Ocio nocturno
¿Y si las discotecas fueran la solución?
La asociación de salas de baile afirma que miles de jóvenes que antes iban al “ocio controlado” ahora hacen botellón


Publicado el 05/09/2021 a las 06:00
“No somos parte del problema y podemos ser parte de la solución”. Es una frase que Carlos Tabar Gómara, presidente de la Asociación de Salas de Fiestas, Baile y Discotecas de Navarra (Asbana), lleva repitiendo desde que terminó el estado de alarma. La normativa permite abrir a las discotecas, con consumo en mesa y con cierre a la una de la madrugada. Únicamente la discoteca Canney, en la calle Abejeras, se ha animado a abrir en estas condiciones. Sus responsables evitan poner la mejor música para que nadie se levante de sus sillas.

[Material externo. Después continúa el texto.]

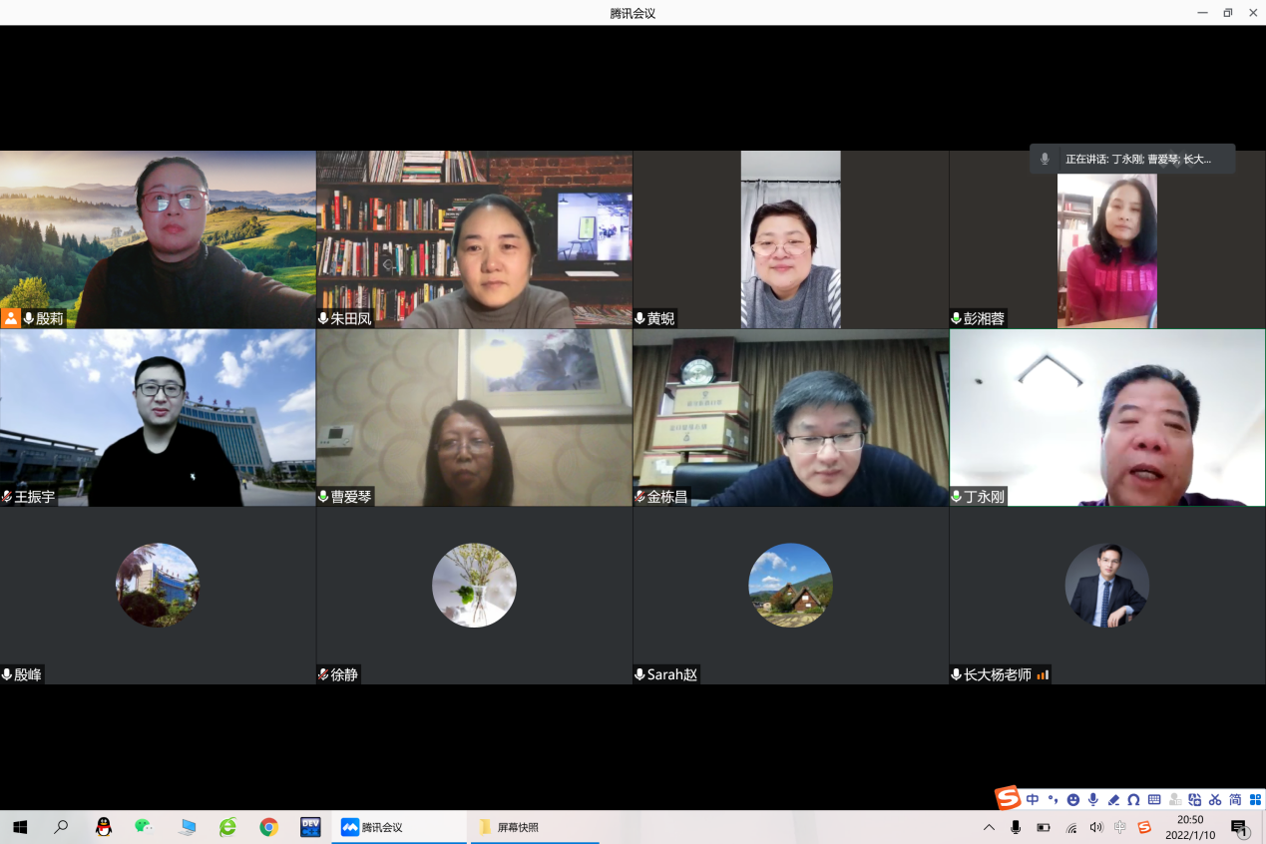Select 丁永刚's video tile
Screen dimensions: 1266x844
[1106, 417]
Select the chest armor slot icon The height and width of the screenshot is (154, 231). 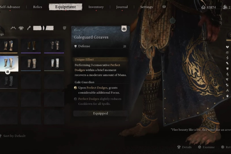tap(21, 28)
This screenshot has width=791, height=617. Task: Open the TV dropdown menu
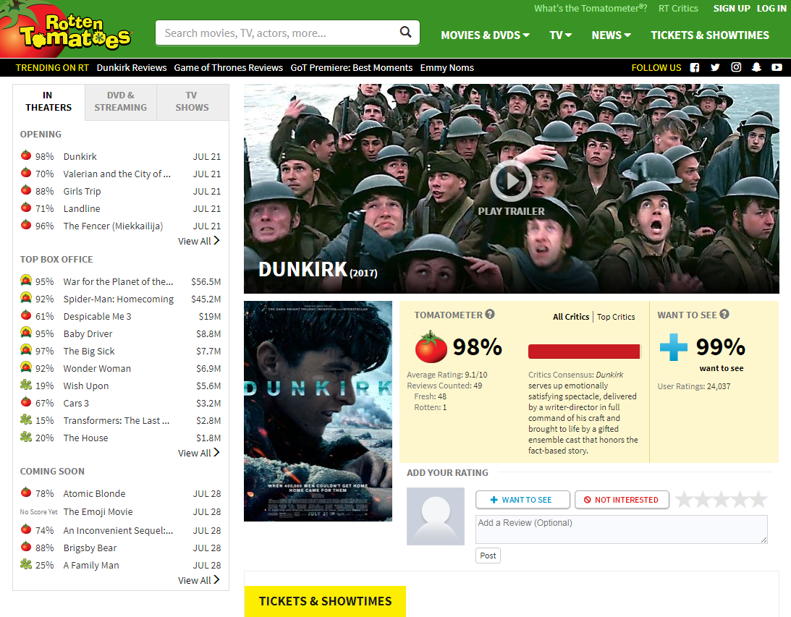point(560,35)
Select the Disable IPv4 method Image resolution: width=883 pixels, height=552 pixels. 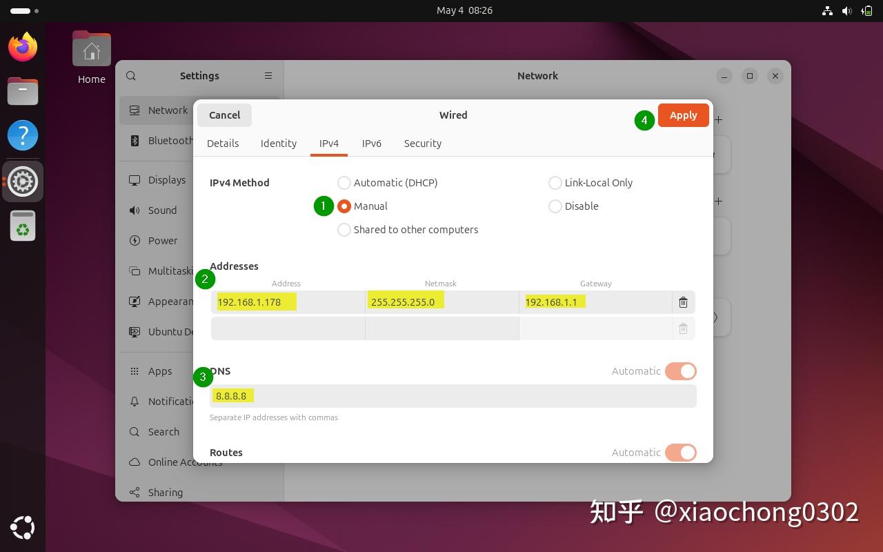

“Nos han convertido en salones de té”, comenta Tabar. Antes de la pandemia, las siete discotecas de Pamplona y comarca acogían a 10.000 usuarios. “Era un ocio controlado. Estaban divirtiéndose en unos locales con unas condiciones de seguridad. Ahora buena parte de esos usuarios están en botellones y en fiestas de pisos. Y la policía no es capaz de controlarlos”, comenta Tabar. El presidente de Asbana destaca que Pamplona nunca había vivido una situación como esta, con tanta violencia y ataques a la policía. “Actúan como una manada”, añade. Tabar asegura que hace tres semanas ya advirtieron al Gobierno de Navarra que iban a venir 8.000 o 10.000 estudiantes a Pamplona con ganas de salir y divertirse, que iban a proliferar las aglomeraciones, los botellones y las fiestas en los pisos. “No han tomado medidas preventivas”, comenta Tabar, que evita criminalizar a la juventud. “Tienen derecho a socializar y divertirse. Hacen lo que pueden, todos hemos sido jóvenes. No tienen alternativas de ocio”, añade.
Asbana se muestra crítica con el sistema de horarios. “No tiene sentido que toda la hostelería cierre a la misma hora porque no todos somos iguales. No es lo mismo un restaurante que da cenas que un bar especial de copas”, apunta.